📖
Anagram Problems
String
~20 min read
5 practice problems
Overview
Anagrams are strings formed by rearranging the letters of another string (e.g., "listen" and "silent"). Two strings are anagrams if they have the same character frequencies. Anagram problems test your understanding of frequency counting, sliding window, and hash maps.
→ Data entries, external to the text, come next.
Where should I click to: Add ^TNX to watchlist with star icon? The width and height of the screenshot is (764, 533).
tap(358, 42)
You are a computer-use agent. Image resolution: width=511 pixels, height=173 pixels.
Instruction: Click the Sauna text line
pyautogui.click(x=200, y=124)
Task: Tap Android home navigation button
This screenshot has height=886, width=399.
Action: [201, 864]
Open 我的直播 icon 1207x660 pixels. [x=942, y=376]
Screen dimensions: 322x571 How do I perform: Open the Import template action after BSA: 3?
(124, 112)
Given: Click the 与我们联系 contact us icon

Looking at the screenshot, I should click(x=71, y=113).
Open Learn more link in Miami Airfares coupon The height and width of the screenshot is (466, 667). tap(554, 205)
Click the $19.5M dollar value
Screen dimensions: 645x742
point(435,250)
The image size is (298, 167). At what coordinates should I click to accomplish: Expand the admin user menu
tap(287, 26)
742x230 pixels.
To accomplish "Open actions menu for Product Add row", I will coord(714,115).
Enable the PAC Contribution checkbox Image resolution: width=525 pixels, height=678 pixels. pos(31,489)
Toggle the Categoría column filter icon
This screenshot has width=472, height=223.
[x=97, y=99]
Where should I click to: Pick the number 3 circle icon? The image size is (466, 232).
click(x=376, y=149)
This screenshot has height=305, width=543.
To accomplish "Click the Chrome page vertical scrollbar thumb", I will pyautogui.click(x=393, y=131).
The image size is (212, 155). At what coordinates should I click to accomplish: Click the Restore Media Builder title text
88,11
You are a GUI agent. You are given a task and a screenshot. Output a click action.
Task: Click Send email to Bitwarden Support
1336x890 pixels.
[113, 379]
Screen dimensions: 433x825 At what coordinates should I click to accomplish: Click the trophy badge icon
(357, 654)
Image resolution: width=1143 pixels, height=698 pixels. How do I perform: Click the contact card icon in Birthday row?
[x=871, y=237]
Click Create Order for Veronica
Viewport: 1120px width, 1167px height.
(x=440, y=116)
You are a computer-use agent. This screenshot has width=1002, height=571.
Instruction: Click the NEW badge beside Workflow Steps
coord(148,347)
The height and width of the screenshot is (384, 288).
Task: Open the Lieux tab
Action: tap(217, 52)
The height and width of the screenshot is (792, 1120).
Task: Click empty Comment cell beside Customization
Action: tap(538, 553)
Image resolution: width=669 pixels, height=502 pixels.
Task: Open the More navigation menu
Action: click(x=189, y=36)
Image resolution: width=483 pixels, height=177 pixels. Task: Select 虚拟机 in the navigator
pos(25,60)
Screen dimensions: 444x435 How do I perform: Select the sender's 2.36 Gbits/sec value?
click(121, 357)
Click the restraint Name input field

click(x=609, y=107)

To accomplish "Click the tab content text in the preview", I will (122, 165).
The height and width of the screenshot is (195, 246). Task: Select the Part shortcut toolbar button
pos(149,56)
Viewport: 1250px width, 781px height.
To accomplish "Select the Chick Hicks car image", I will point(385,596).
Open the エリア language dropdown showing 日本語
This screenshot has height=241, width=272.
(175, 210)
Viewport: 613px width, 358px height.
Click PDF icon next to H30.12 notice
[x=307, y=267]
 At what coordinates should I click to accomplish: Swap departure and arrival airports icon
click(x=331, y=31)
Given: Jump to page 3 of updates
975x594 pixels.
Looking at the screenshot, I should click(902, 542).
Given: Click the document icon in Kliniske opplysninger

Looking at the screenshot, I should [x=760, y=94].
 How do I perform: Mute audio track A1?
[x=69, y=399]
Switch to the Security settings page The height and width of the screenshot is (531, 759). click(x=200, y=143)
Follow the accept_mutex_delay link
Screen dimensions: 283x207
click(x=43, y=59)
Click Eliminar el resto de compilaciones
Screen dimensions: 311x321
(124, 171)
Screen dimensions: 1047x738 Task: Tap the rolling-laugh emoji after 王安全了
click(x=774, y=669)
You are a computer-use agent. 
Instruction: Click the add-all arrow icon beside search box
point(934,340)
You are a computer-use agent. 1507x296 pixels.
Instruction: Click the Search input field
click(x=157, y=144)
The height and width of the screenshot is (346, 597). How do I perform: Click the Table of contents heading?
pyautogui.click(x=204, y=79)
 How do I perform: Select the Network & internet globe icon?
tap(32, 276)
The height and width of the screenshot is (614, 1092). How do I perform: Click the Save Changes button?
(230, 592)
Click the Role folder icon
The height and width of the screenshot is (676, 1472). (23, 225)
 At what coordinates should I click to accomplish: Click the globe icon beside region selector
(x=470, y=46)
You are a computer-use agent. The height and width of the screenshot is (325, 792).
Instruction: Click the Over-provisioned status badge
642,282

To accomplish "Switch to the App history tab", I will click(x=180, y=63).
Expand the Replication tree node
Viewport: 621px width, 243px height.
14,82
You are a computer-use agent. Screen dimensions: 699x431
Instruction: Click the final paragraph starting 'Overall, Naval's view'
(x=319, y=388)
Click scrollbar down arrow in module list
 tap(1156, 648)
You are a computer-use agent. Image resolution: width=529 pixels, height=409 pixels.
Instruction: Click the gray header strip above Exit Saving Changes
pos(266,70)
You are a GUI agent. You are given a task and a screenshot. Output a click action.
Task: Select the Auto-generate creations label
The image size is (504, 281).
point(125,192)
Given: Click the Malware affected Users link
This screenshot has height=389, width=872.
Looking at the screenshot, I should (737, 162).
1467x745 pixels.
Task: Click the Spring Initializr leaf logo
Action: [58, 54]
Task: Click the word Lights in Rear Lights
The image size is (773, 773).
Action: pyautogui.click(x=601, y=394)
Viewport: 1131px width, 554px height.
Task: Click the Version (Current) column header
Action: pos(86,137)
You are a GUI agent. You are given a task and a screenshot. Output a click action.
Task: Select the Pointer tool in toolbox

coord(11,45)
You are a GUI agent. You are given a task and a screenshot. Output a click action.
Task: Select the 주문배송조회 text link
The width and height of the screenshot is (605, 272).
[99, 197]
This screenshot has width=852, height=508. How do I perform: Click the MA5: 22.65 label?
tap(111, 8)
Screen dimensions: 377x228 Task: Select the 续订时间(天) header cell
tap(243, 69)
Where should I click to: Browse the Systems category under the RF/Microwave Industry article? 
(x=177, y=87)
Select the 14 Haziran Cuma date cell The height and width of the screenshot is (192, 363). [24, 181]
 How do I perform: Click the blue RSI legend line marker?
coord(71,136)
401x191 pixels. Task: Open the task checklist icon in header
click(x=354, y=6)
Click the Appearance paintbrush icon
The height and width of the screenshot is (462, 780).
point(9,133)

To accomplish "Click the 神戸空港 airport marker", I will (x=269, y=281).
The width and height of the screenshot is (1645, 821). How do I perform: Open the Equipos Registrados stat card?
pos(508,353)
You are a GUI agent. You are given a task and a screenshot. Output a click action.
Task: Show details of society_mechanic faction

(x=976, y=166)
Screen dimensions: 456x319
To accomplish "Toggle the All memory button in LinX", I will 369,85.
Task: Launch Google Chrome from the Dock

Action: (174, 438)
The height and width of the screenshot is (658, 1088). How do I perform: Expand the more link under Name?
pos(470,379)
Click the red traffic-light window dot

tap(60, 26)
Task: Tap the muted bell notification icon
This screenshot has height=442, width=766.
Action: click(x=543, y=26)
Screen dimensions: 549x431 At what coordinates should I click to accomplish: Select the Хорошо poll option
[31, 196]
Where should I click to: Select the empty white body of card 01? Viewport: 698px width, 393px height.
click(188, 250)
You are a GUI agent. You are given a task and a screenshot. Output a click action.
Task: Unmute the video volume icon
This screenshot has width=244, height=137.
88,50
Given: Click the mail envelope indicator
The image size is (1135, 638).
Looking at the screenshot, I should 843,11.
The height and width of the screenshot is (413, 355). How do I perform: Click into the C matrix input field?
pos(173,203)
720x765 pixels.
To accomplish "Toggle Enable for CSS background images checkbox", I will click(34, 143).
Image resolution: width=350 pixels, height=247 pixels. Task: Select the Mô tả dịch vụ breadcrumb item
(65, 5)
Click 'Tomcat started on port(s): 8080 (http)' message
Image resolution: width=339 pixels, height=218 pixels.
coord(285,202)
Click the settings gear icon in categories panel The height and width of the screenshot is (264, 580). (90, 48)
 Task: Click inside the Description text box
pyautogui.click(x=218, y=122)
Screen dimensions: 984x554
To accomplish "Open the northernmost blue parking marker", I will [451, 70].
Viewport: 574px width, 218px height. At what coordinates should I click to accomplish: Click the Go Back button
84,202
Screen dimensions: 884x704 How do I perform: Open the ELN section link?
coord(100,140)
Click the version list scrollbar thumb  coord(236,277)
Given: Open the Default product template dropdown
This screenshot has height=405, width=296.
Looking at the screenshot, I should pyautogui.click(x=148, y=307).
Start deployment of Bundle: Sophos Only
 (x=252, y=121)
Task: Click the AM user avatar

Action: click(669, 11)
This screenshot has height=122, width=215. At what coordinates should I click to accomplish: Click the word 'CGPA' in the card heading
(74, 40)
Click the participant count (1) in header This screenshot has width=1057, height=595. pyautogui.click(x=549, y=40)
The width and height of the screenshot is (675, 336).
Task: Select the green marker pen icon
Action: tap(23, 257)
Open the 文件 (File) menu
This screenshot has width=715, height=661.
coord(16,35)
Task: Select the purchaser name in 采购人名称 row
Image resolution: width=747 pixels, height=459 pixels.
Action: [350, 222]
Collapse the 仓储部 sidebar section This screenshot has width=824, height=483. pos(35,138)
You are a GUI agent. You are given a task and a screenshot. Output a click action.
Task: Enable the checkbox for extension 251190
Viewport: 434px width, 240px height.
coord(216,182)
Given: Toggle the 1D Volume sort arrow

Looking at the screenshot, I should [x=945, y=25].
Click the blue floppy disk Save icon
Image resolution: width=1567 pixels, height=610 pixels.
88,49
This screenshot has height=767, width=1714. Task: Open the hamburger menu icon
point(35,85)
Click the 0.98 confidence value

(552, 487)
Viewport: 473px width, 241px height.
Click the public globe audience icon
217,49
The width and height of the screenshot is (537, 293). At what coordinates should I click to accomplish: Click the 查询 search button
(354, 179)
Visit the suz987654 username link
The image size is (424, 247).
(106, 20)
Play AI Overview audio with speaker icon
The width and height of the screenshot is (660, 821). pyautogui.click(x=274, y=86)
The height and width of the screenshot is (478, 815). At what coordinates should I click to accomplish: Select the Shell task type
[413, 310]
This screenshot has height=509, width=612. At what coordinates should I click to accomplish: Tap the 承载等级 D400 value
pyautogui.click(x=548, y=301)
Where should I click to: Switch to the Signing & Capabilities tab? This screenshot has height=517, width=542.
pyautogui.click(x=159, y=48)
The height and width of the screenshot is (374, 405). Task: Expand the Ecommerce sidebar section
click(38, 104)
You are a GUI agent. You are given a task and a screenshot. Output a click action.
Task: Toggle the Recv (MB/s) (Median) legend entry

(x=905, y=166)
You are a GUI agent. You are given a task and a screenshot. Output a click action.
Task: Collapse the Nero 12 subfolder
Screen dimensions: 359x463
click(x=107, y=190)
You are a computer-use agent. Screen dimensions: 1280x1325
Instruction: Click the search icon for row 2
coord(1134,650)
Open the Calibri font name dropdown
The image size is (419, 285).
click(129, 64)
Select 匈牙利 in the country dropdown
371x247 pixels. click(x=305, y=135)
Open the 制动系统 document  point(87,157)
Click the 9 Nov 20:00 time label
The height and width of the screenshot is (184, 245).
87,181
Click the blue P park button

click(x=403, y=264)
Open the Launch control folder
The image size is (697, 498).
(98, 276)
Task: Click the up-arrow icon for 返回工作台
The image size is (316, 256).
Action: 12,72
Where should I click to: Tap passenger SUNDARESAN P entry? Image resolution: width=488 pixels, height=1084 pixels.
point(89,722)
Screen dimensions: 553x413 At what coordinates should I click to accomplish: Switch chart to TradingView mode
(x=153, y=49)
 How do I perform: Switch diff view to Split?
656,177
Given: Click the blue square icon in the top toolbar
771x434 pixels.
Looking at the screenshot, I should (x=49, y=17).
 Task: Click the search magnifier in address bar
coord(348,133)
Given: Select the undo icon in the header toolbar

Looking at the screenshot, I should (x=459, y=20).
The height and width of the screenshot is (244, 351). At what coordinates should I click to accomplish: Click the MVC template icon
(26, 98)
Common anagram problems include:
- Check if two strings are anagrams
- Group anagrams together
- Find all anagram substrings
- Anagram substring search
- Valid anagram with constraints
- Minimum window containing anagrams
Pattern 1: Check if Two Strings are Anagrams
Determine if two strings have the same character frequencies.
Approach 1: Frequency Map
function isAnagram(s: string, t: string): boolean {
if (s.length !== t.length) return false;
const freq = new Map<string, number>();
// Count characters in s
for (const char of s) {
freq.set(char, (freq.get(char) || 0) + 1);
}
// Decrement for characters in t
for (const char of t) {
const count = freq.get(char);
if (!count || count === 0) return false;
freq.set(char, count - 1);
}
return true;
}Approach 2: Array (Fixed Alphabet)
function isAnagramArray(s: string, t: string): boolean {
if (s.length !== t.length) return false;
const freq = new Array(26).fill(0);
for (let i = 0; i < s.length; i++) {
freq[s.charCodeAt(i) - 'a'.charCodeAt(0)]++;
freq[t.charCodeAt(i) - 'a'.charCodeAt(0)]--;
}
return freq.every(count => count === 0);
}Approach 3: Sorting
function isAnagramSort(s: string, t: string): boolean {
if (s.length !== t.length) return false;
return s.split('').sort().join('') === t.split('').sort().join('');
}Time: O(n) for frequency, O(n log n) for sorting, Space: O(k) for frequency, O(1) for array
Pattern 2: Group Anagrams
Group strings that are anagrams of each other.
Approach 1: Sort as Key
function groupAnagrams(strs: string[]): string[][] {
const map = new Map<string, string[]>();
for (const str of strs) {
const key = str.split('').sort().join('');
if (!map.has(key)) {
map.set(key, []);
}
map.get(key)!.push(str);
}
return Array.from(map.values());
}Approach 2: Frequency Count as Key
function groupAnagramsFreq(strs: string[]): string[][] {
const map = new Map<string, string[]>();
for (const str of strs) {
const freq = new Array(26).fill(0);
for (const char of str) {
freq[char.charCodeAt(0) - 'a'.charCodeAt(0)]++;
}
const key = freq.join(',');
if (!map.has(key)) {
map.set(key, []);
}
map.get(key)!.push(str);
}
return Array.from(map.values());
}Time: O(n k log k) for sort, O(n k) for frequency, Space: O(n * k)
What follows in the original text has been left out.